By  on February 27, 2009

Avon is aiming to bring the dermatologist’s office directly to consumers’ doors this spring with the launch of a wrinkle-filling serum and cream, the newest additions to its Anew Clinical skin care line.

Due out mid-March in the U.S. and globally, Anew Clinical Derma-Full X3 Facial Filling Serum and Derma-Full Facial Filling Cream are intended to reduce the appearance of wrinkles and regain facial fullness with a formulation that, according to Avon scientists, contains the same injectable grade hyaluronic acid facial filler used by dermatologists.

“This is a high priority launch for us,” said Avon’s vice president of global skin care marketing, Andre Baradat, who added that the new product targets women who would otherwise receive injections. “It was a big dream and a key breakthrough for us to be the first to introduce this injectable-grade ingredient in a topical serum.” Anew Clinical is the treatment-oriented platform in the nearly 17-year-old Anew franchise, which, according to industry sources, generated $900 million in revenues in 2008.

Created by Avon’s team of scientists, the two new antiaging treatments use a formula containing hyaluronic acid — a naturally occurring protein in the skin that slowly breaks down with age. According to Avon scientists, its serum contains the purest form available of hyaluronic acid and is designed to stimulate the production of the skin’s facial filling fibers and replenish the skin’s reserve of proteins that begin to diminish with age, to help restore fullness and fill in facial folds. The cream contains three times less hyaluronic acid than the serum.

“We’ve used cosmetic-grade hyaluronic acid in products for many years as it’s a wonderful moisturizer, but when we learned that lower levels of it could penetrate the skin for topical benefits, we wanted to make sure we were first-to-market using the highest grade of hyaluronic acid available,” said Glen Anderson, Avon’s director of global skin care, research and development.

Clinical testing showed that the serum began to fill in fine wrinkles after two weeks, and Baradat said Avon “is exploring other avenues with this ingredient.”

In the U.S., Anew’s Clinical Derma-Full Facial Filling Cream will be available for $34, while Anew Clinical Derma-Full X3 Facial Filling Serum will be available in 1 oz. for $54 — one of the higher priced skin care items from Avon, which has a mass market customer base.
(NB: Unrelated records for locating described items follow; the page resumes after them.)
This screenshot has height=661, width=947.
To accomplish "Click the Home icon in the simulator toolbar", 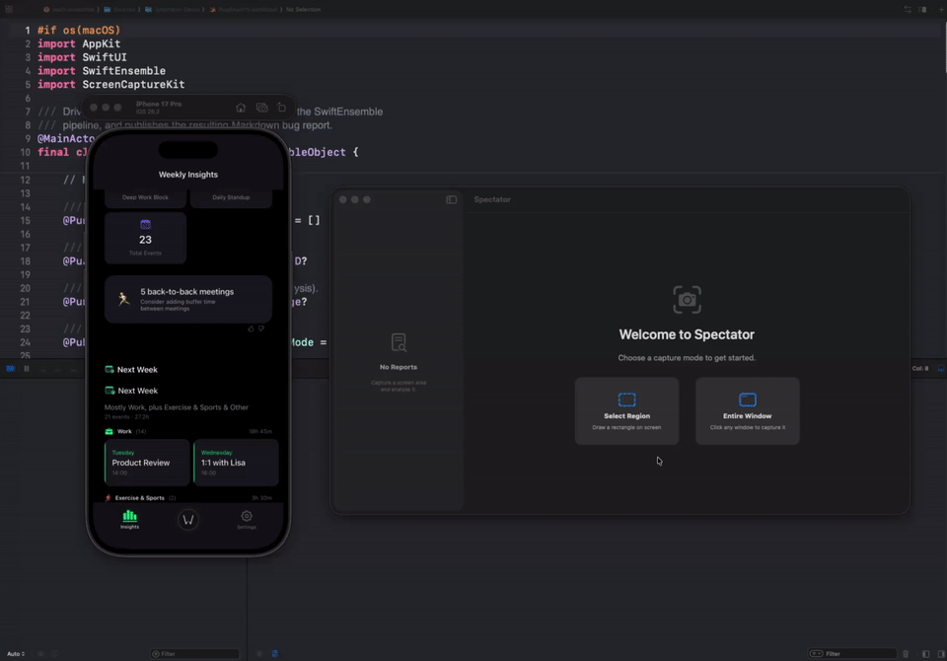I will tap(241, 109).
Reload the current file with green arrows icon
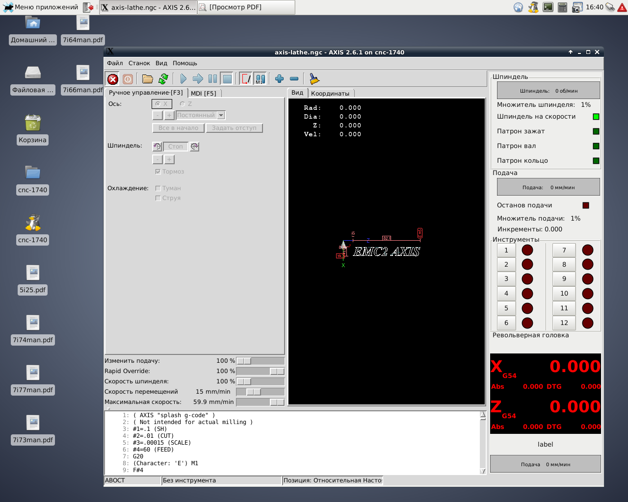This screenshot has width=628, height=502. click(163, 79)
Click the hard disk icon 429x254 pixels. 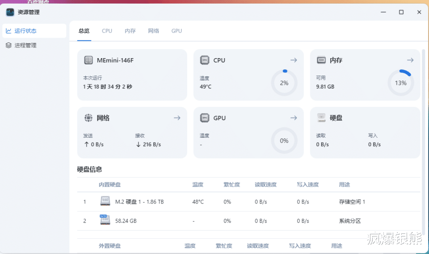click(321, 118)
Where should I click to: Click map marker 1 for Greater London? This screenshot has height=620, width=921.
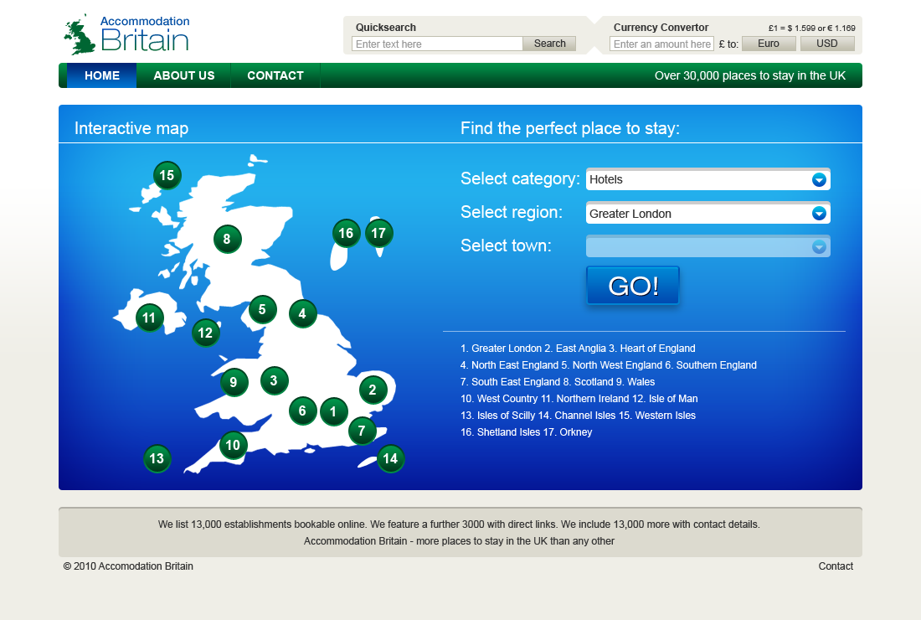[x=333, y=411]
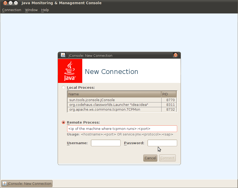Click the Password input field
This screenshot has height=188, width=238.
coord(162,143)
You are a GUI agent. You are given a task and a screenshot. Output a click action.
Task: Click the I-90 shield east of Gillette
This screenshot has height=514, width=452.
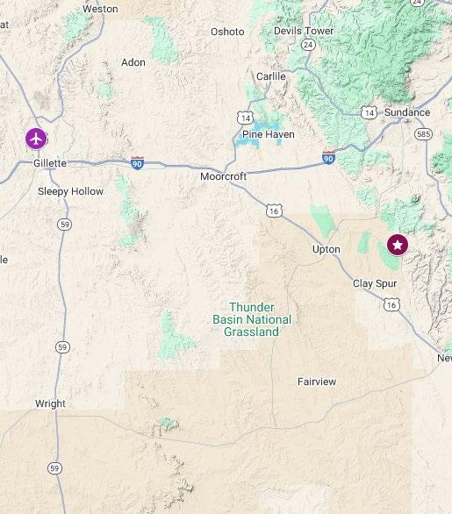[137, 163]
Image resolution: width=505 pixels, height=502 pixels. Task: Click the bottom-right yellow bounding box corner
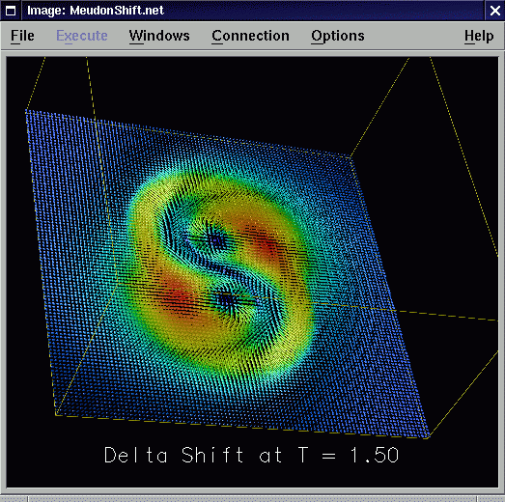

While some beauty industry analysts question the $54 price tag in the current economic climate, Baradat said the cost is justified. “We want to ensure that the price reflects the quality. Anew is in the mastige area of positioning and, while generally the antiaging moisturizers are anywhere from $30 to $40, some of the key products, like the serum, are higher priced.”

The serum will be leveraged by a television ad campaign breaking next month in the U.S. in early March and rolling out around the world before April. The commercial, which features model Veronica Hugo, was shot in New York City last June by Warwick Saint. The serum will also be featured mid-March on the front cover of Avon’s brochure, which according to company executives reaches roughly 16 million U.S. consumers on a biweekly basis.

During Avon’s most recent quarter ended Dec. 31, the firm tallied net profits of $232.4 million, an 80.3 percent jump from $128.9 million in the fourth quarter a year ago.